Despite lots of twists and turns – and a horrendous third quarter – the S&P 500 is still up for 2023.
Yet, as I mentioned in Friday’s column, the vast majority of stocks are down for the year.
And that’s after last year’s 18% market plunge.
Some market pundits insist that it’s just a matter of time before higher bond yields – and more interest rate hikes from the Fed – torpedo the economy and, ultimately, the stock market.
Those fears were magnified over the weekend after Hamas launched a surprise attack on Israel and the country declared war, announcing a “total siege” of Gaza this morning.
Is it time to panic?
No. Smart risk management is about dealing effectively with the uncertainties that face the economy and the market.
Let’s do a reality check here. Trees don’t grow to the sky and stocks don’t rally in perpetuity.
History shows that every bull market is eventually followed by a bear market.
And that’s okay because every bear market is eventually followed by another bull market.
Look at the past 200 years. The market’s long-term trend is higher highs and higher lows.
As for all those confident short-term prognosticators, recall what Peter Lynch, the legendary manager of the Fidelity Magellan Fund, wrote in his investment classic One Up on Wall Street:
Thousands of experts study overbought indicators, oversold indicators, head-and-shoulder patterns, put-call ratios, the Fed’s policy on money supply, foreign investment, the movement of the constellations through the heavens, and the moss on oak trees, and they can’t predict markets with any useful consistency, any more than the gizzard squeezers could tell the Roman emperors when the Huns would attack.
In my experience, the folks who shout the loudest that the end is nigh for stocks have a long history of making that same prediction… over and over.
All they have to show for it – aside from the inability to feel embarrassment – is the yolk running down their faces.
As Vanguard founder John Bogle noted, there are two types of market timers: those who don’t know what they’re doing and those who don’t know they don’t know what they’re doing.
Remember that the next time you hear some CNBC contributor confidently pronounce “what the market will do next.”
Given the uncertainties inherent in the market, what should sophisticated investors do? Two things:
- Have a battle-tested plan.
- Stick to it, responding unemotionally to market volatility.
Long-term investors should realize that bull and bear markets are a fact of life.

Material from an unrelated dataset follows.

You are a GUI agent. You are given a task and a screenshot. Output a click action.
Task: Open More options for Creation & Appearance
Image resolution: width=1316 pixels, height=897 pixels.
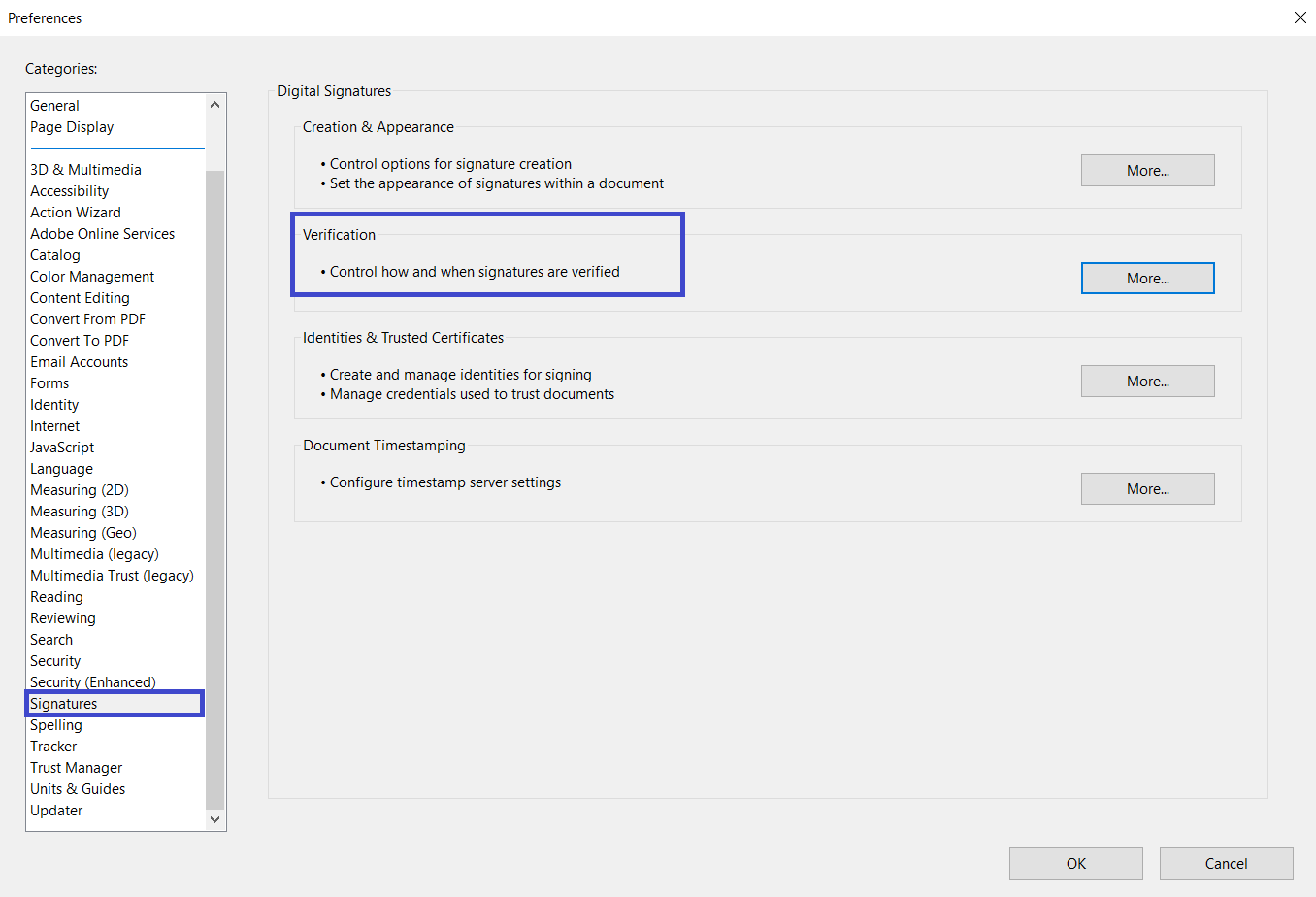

They should set an asset allocation – as The Oxford Club does – and stick with it.
That means every year they pare back those asset classes that have appreciated the most and add to those that lagged the most.
(Again, I’m referring to asset classes – equities, bonds, real estate investment trusts, TIPS, etc. – not individual stocks. You should definitely NOT add to the worst stocks in your portfolio.)
Rebalancing doesn’t just reduce portfolio volatility. It forces you to sell what’s high and buy what’s low. That gooses annual returns.
A short-term trader, on the other hand, uses a different sell discipline.
In the case of The Oxford Club, it means trailing stops. They protect your profits in the good times and your principal in the bad.
However, you must actually implement stops rather than just imagine you will.
Some investors so detest taking small, short-term losses that they end up with big, long-term losses instead.
Occasional losses are unavoidable.
A short-term trader who thinks he can avoid them is like a running back who imagines he’ll never get tackled.
Some investment ideas – maybe even a few that you feel best about – simply won’t work out.
That’s why the best investors follow through on their discipline.
If you can’t do this, you may need to turn your portfolio over to a trustworthy, low-cost investment manager.
(As Clint Eastwood’s Dirty Harry Callahan famously said, “A man’s got to know his limitations.”)
I’m not suggesting you shouldn’t feel emotional from time to time when the market starts to swoon, as it has lately. That’s too much to ask of flesh-and-blood human beings.
But you can’t act on fear and anxiety and expect to prosper over the long haul.
Some will rationalize – as they run to cash – that they will get back in later, when the outlook is better.
But the outlook is never better at the bottom. If you wait for the robins to appear, spring will be over.
So fight the urge to flee stocks whenever they get volatile.
History demonstrates that the key to long-term investment success is not doing things that are brilliant.
It’s avoiding the things that are foolish.